Wednesday, November 23, 2005

Sound of Music Gives Feel for Language

A good artice By Susan Brown for those parents who want to cultivate their children to genius.
Source: Science NOW Daily News 17 November 2005

WASHINGTON, D.C.--Some parents play Mozart for their infants, hoping to instill genius, or at least give them a leg up when they start school. While the strategy has been discounted as a path toward early achievement, musicians may have an edge over nonmusicians when distinguishing between speech sounds. The results may help explain how music therapy sometimes aids children struggling with language and reading.

Listening to people speak is more complicated than it might seem. The brain must make out the individual sounds--called phonemes--that make up words. The critical contrasts can be slight: The acoustic difference between the syllables "ba" and "da," for instance, lasts only 40 milliseconds. Trouble with these distinctions may make reading difficult for dyslexic children. But studies have shown that singing and rhythm games improve dyslexic children's spelling and phonological skills.

That led Nadine Gaab of the Massachusetts Institute of Technology in Cambridge to wonder whether music somehow enhances a student's ability to discriminate rapid changes within sound. She and colleagues looked for the answer by rounding up 14 adult musicians who had learned to play an instrument before they were 7 years old and who continued to play at least a few hours each week. They then pitted the speech discrimination abilities of these performers against 14 nonmusicians matched in age, gender, and general language ability. The researchers asked the subjects to listen to pairs of synthesized speech syllables and say whether they were the same, then made the sounds increasingly similar until the listeners could no longer distinguish between them.

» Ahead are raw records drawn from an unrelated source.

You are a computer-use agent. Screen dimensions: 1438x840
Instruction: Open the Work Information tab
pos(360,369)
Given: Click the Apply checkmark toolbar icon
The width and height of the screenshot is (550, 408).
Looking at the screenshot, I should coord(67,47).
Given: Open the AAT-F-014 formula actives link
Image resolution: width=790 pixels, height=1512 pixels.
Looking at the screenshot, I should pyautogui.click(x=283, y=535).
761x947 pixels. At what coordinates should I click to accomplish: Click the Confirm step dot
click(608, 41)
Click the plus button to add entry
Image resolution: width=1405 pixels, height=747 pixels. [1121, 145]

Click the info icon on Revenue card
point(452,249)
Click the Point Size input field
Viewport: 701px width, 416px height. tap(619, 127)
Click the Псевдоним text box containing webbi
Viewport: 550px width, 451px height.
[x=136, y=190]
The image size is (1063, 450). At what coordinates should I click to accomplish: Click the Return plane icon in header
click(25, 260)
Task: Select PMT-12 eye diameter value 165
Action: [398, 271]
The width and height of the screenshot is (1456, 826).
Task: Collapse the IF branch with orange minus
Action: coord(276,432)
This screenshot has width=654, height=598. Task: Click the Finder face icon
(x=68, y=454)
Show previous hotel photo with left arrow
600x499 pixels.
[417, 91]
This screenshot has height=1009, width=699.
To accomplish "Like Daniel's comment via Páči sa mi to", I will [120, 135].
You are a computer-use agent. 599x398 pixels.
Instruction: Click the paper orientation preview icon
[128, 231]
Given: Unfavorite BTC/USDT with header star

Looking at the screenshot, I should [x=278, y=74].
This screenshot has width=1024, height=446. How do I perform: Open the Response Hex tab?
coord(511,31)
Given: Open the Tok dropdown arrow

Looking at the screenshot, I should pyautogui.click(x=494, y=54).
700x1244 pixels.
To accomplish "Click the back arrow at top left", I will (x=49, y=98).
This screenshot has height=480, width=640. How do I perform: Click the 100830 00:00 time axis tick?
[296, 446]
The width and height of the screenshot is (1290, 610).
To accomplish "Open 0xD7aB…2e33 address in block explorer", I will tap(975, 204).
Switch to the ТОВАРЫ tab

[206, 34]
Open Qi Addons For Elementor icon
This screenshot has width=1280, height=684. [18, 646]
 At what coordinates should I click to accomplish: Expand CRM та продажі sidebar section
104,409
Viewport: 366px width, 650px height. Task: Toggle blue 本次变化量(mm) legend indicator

Early music exposure appears to make a difference. While musicians and nonmusicians were equally matched when it came to distinguishing pairs of syllables that differed only in frequency, usually perceived as pitch, musicians were more adept when timing was involved. They heard finer differences in the brief gap between consonant and vowel that separates the syllables "ga" and "ka" than nonmusicians. And when both timing and frequency were involved, in the contrast between "ba" and "wa," musicians outperformed nonmusicians by a wide margin. This enhanced ability to correctly categorize speech may be what gives musicians a better memory for words, says Gaab, who presented her work at the Society for Neuroscience meeting this week.

Neuroscientist Robert Zatorre of McGill University in Montreal, Canada, says the results are surprising. "You wouldn't necessarily expect that musicians would be better at speech," he said. Further work is needed, he said, to identify the specific type of musical experience that might lead to better language skills.